Surface plasmon resonance (SPR) can be used to monitor molecular events such as the binding of an antibody to its target. It is a highly sensitive optical method. In this method, a parallel beam of light is directed into a glass prism, coated on the hypotenuse face with a metal (often gold), so that it reflects off the metal film and emerges from the prism.

At a certain angle of incidence, the light excites collective oscillations of free electrons knows as surface plasmons and the gold ceases to reflect light. This is seen as a sharp dip in the plot of reflected light intensity versus angle of incidence. The position and the depth of the dip change dramatically when an antibody binds to the antigen-coated gold, and the degree of binding can thus be measured accurately, even when the bound antibody layer is only one molecule thick.

Attempts to form high-resolution microscope images with SPR have failed because the beam of light reflected is parallel, and such beams cannot form detailed images.
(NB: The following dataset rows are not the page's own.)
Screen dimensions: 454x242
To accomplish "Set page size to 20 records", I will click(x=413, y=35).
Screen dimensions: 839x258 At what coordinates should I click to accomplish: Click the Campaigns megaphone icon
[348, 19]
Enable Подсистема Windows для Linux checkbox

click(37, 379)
We propose here to transform SPR into a high-resolution microscope method for imaging events involving small numbers of molecules in living cells without the need to label them with specific dyes. The reflected beam in the standard SPR method is essentially reflected by a metal mirror. It is a basic physical principle that in such a situation the incidence and reflected light interfere to produce a so-called standing wave, which has zero intensity at the mirror surface.
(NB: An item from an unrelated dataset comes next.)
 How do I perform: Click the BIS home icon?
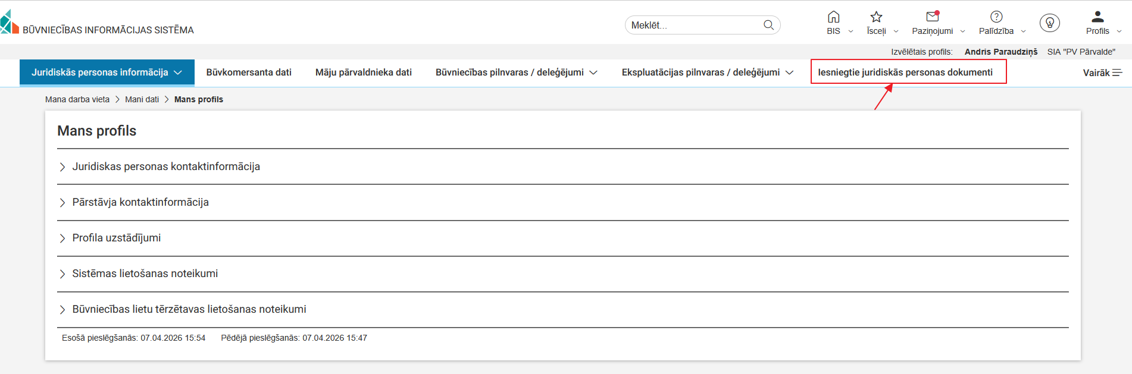(x=833, y=17)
It has been established since the 19th century that no light can be detected at the mirror surface. It may be useful to think of the standing waves that can be produced by hand in a skipping rope tethered to a wall at one end. At the wall no motion can be detected in the rope.

We propose to place a thin fluorescent layer made of fluorescent organic dye or nanoscale crystals between the glass and the gold film. This will ordinarily not fluoresce because it is in the aforementioned zone of zero intensity. However, in any region where SPR occurs, the reflected beam will be substantially reduced in intensity (i.e. the mirror will cease to reflect) and instead of a standing wave, there will be an ordinary propagating wave passing into the gold layer, creating resonance.
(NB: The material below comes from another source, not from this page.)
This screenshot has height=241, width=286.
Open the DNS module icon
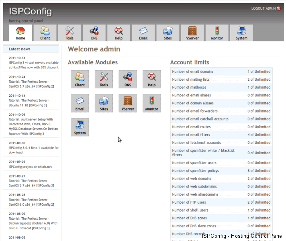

Fluorescence will then be excited. Since the fluorescence will radiate in all directions it will be ideal for imaging: we will use a microscope specifically optimised for high-resolution and sensitive imaging of light radiating from fluorescent particles. We call this approach FASPRI, which stands for Full-Aperture Surface Plasmon Resonance Imaging, since filling the full aperture of the lens is our key improvement over other attempts.

First, we will sandwich a fluorescent layer between a gold film and a microscope coverslip. Next, we will check that the fluorescence appears at the plasmon resonance angle, which we will measure by reflectance. We will then adapt our existing fluorescence microscope and then perform FASPRI imaging of living algal and mammalian cells.